New Zealand broadcaster (born 1949)

Jim Hickey (born 1 August 1949) is a former weather presenter for TVNZ in New Zealand. He was the senior weathercaster for TVNZ for 22 years.

== Biography ==
Hickey grew up on a farm in Ōpunake, and initially trained as a secondary school teacher before going on to study a Bachelor of Arts in geography with specialisation in climatology. Hickey later completed a Diploma of Meteorology.

In 2006, Hickey was announced as a board member of Family First New Zealand, a conservative Christian lobby group, a position he still holds.

Hickey has an affinity for aviation; during his time as a weatherman, Hickey would pilot himself from his home in New Plymouth to his work in Auckland in a Cessna. In 2019 Stuff published that Hickey was living in an unused airport hangar at the New Plymouth airport that he had remodelled. James Brian Hickey, his father, was a Spitfire pilot in Burma during World War Two.

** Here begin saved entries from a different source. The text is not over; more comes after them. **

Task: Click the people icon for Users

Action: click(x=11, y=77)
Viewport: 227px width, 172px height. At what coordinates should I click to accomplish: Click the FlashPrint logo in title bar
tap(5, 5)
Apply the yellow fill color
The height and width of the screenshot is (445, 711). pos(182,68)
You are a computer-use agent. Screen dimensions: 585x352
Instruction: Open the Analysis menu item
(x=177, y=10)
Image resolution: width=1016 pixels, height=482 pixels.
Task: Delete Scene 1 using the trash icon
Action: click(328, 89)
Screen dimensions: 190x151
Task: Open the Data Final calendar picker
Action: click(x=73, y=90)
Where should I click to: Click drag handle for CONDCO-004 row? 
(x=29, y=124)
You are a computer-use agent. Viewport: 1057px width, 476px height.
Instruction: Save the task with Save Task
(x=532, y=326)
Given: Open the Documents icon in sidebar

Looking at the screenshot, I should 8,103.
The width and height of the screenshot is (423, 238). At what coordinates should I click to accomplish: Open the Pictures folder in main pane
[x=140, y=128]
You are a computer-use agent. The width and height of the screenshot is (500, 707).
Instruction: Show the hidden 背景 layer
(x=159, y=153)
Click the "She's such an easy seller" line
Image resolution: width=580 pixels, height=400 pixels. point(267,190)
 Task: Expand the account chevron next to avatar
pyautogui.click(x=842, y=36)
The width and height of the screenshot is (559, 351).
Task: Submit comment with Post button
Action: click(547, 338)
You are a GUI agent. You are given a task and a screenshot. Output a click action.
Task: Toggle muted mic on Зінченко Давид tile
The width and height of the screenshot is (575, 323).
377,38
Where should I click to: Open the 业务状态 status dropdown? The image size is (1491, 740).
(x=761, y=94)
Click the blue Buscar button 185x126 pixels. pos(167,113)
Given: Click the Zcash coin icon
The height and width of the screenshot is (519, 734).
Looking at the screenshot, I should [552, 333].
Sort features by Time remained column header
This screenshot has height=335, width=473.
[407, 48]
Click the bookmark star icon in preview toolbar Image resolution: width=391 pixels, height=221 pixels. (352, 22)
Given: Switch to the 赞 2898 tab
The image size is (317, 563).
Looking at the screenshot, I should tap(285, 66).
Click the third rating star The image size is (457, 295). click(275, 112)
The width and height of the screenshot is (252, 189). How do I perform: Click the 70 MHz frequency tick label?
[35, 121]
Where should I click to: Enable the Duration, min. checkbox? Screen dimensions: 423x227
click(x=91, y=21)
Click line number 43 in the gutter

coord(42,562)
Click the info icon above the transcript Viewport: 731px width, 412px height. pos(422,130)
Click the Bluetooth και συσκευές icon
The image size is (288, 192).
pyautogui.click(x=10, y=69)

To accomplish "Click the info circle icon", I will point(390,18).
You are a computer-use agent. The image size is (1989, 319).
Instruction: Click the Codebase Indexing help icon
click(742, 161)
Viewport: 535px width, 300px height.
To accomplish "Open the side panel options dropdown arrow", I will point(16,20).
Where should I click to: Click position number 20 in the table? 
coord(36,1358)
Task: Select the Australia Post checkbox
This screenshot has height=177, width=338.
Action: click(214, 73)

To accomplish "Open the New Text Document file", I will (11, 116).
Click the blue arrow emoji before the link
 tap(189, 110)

Hickey has four children, including Sally Jo Hickey, a former influencer.

== Career ==
Hickey's career in the arts began in the early 1980s with minor theatre and television roles, including roles on Mortimer's Patch and Children of the Dog Star.

On 4 July 1988 Hickey began presenting the weather for TVNZ as the senior weathercaster, a position he held until 2003. In 2007 he resumed his role as senior weathercaster, following Brendan Horan's retirement. One notable cross occurred following a snow dump which blocked the Homer Tunnel, and following the cancellation of flights, flew himself and Tāmati Coffey (who was a reporter for Breakfast at the time) from Milford Sound to Queenstown. He retired for the second and final time in late 2014.

Following his time as the senior weathercaster, Hickey has gained somewhat of a celebrity status in New Zealand. Hickey was also known for his on-air persona and gaffes, including one incident where Hickey said "comeburgers," which was then featured on Eating Media Lunch.

In addition to his role as weathercaster, Hickey presented other TVNZ programmes such as Country Calendar, Jim's Car Show, A Flying Visit, How's the Weather Jim?, The Real Middle Earth and the 1999 documentary, Shaky Beginnings by Bryan Bruce.

Alongside his television career, Hickey co-owns a series of cafes and restaurants and has worked in the antique furniture business.